Situation
Neurofibromatosis type 1 (NF1), a genetic disease that causes tumors in the nervous system, occurs in approximately 1 in 3,000 individuals, regardless of gender, race, and ethnicity. NF1 is usually diagnosed in childhood and causes a lifetime of complications, including hearing loss, learning impairments, cardiovascular problems, loss of vision, and severe pain. Of the more than 6,800 rare diseases, NF1 is one of the most common. It is more prevalent than cystic fibrosis, Duchenne muscular dystrophy, and Huntington’s disease combined.
Despite its impact, there is only one FDA-approved therapy that targets a small subset of existing tumors. There are no effective means to reverse incurred damage or to prevent new tumors and symptoms, and there is no cure. NF1’s burdens on an individual and their family are immense, but it is typically not life-threatening, and therefore, funding to advance NF1 research has not been prioritized. However, the larger medical research community is increasingly realizing the potential value of NF1 studies in improving not only the lives of those living with NF1 but also those living with other diseases such as cancer.
Approach
In partnership with the Gilbert Family Foundation, the Center for Strategic Philanthropy set out to identify roadblocks stifling progress in the field and looked for opportunities to use philanthropic capital to advance progress. Our team identified two high priority research topics—regenerative medicine to restore vision loss and gene therapy technologies—which, with dedicated, collaborative funding, could lead to transformational therapies.

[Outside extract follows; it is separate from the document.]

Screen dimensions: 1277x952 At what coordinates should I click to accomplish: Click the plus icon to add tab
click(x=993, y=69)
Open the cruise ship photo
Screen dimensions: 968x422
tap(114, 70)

Based on these priorities, CSP convened more than 60 researchers from various disciplines such as gene therapy, retinal disease, and nanotechnology, to inform two independent NF focused initiatives: The Gilbert Family Foundation’s Vision Restoration Initiative (VRI) and Gene Therapy Initiative (GTI). Both initiatives represent a strategic shift in philanthropic investment in two critical areas: they motivate research and clinical communities to tackle NF in bold new ways, and they signal a long-term commitment to collaboration and innovation.
Outcomes
Following the launch of these two scientific consortia, CSP worked with the Gilbert Family to build the Foundation's internal capabilities to manage this philanthropic effort independently. CSP helped develop and set strong processes in place so that an in-house team could continue the work seamlessly. Key to this effort was helping the Gilbert Family Foundation hire scientific staff who could manage programming and continue to facilitate the collaboration between research groups that could someday lead to a better understanding of NF1.
Both programs moved to full Gilbert Family Foundation management in 2020, and they continue to drive substantial progress toward new treatments for NF1.